*Assignment*
Only one portion of the data is to be written out: from the line bearing "Open the Static Route tab" through the line bearing "The height and". Write it exactly as it appears.

*Given data*

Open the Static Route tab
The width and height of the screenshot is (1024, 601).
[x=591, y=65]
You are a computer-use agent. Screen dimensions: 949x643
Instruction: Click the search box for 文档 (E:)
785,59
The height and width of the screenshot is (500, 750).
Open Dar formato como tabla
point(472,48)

--

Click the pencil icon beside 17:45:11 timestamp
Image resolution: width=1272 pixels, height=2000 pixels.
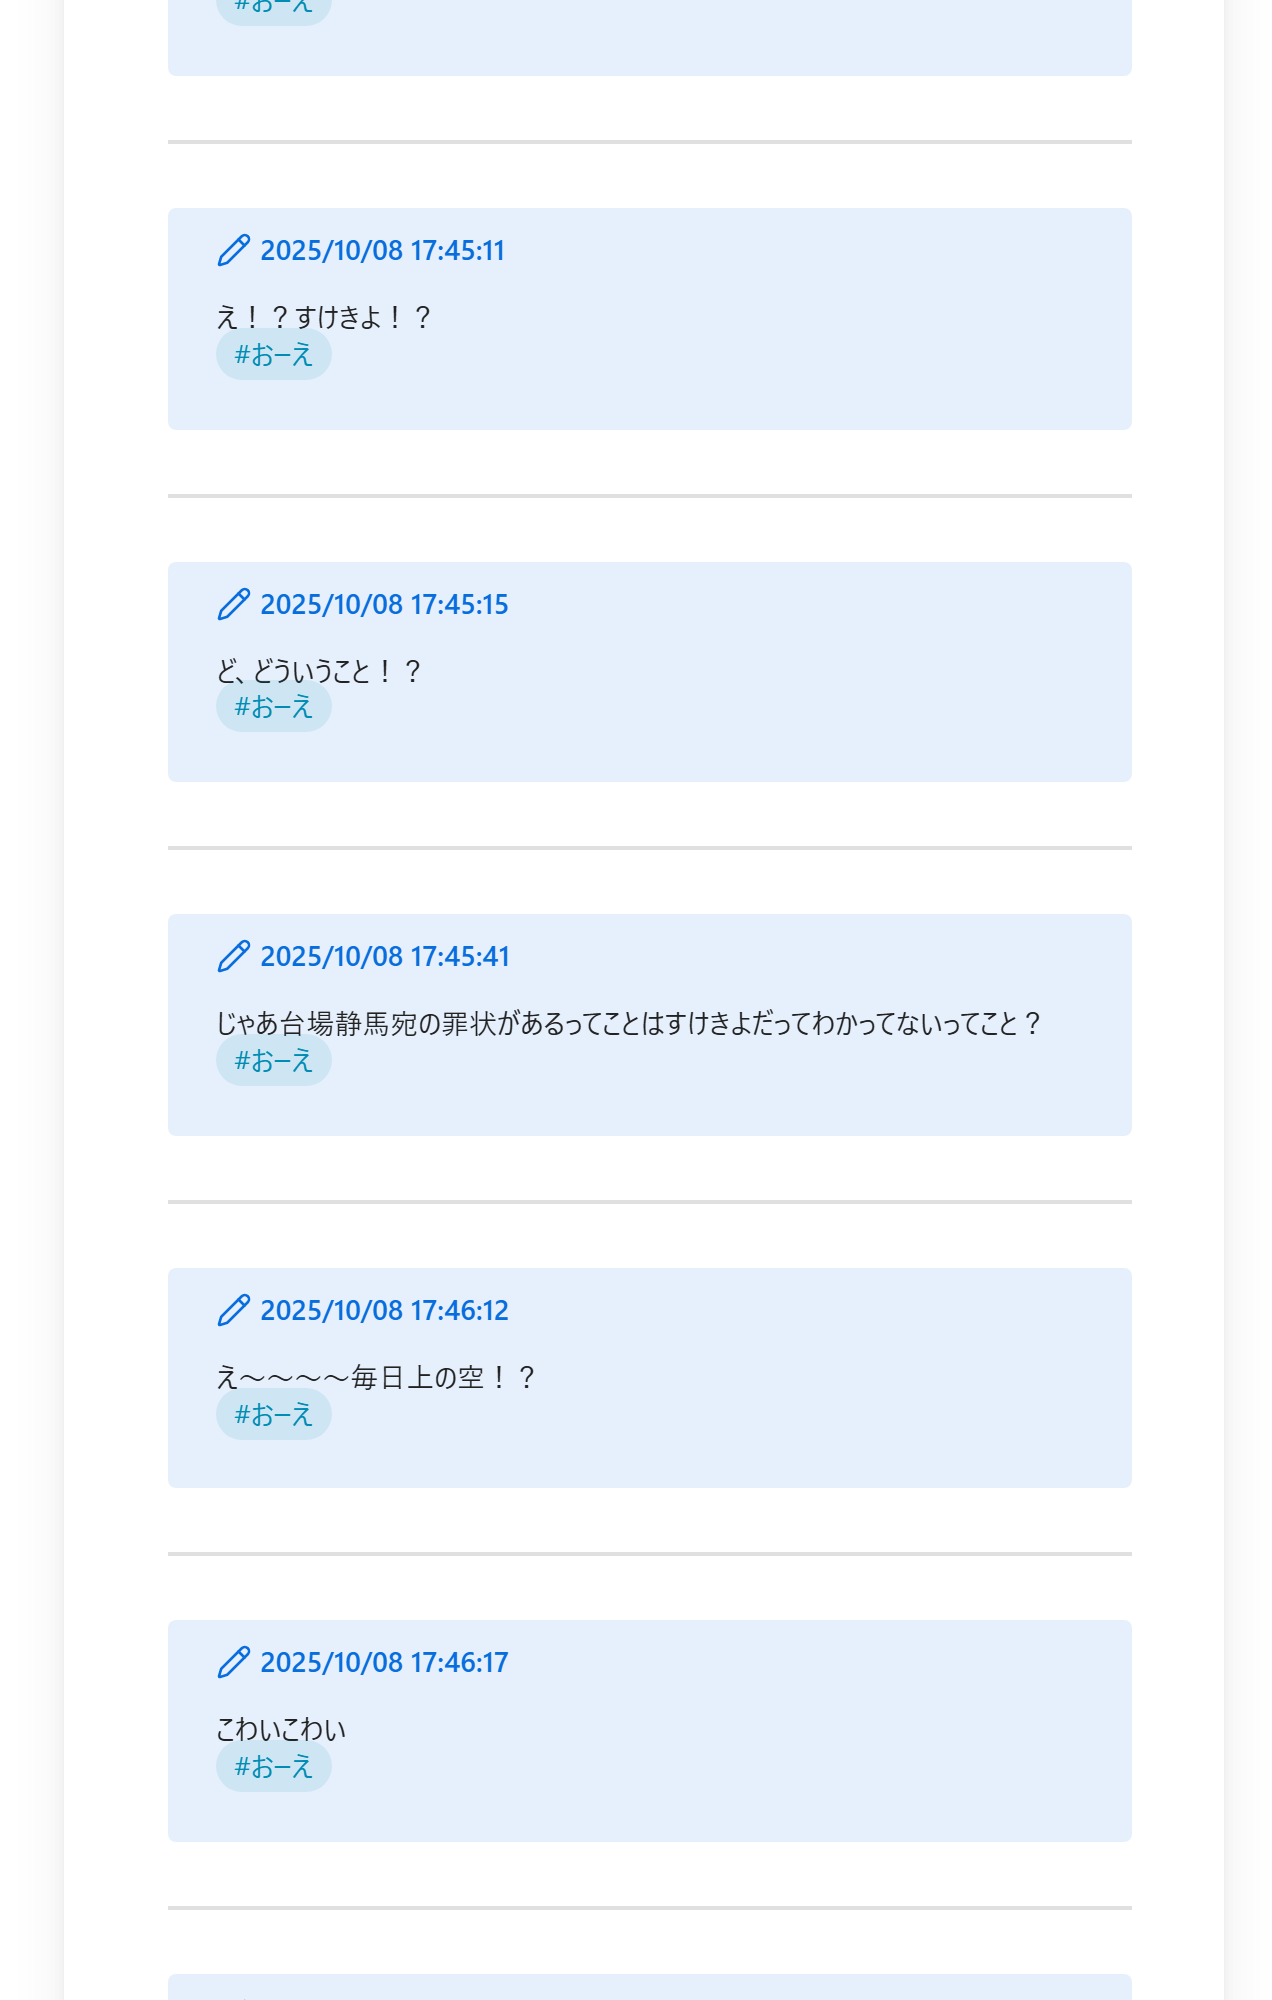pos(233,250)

*Solution for this task*
Open the Static Route tab
The width and height of the screenshot is (1024, 601).
[x=591, y=65]
You are a computer-use agent. Screen dimensions: 949x643
Instruction: Click the search box for 文档 (E:)
785,59
The height and width of the screenshot is (500, 750).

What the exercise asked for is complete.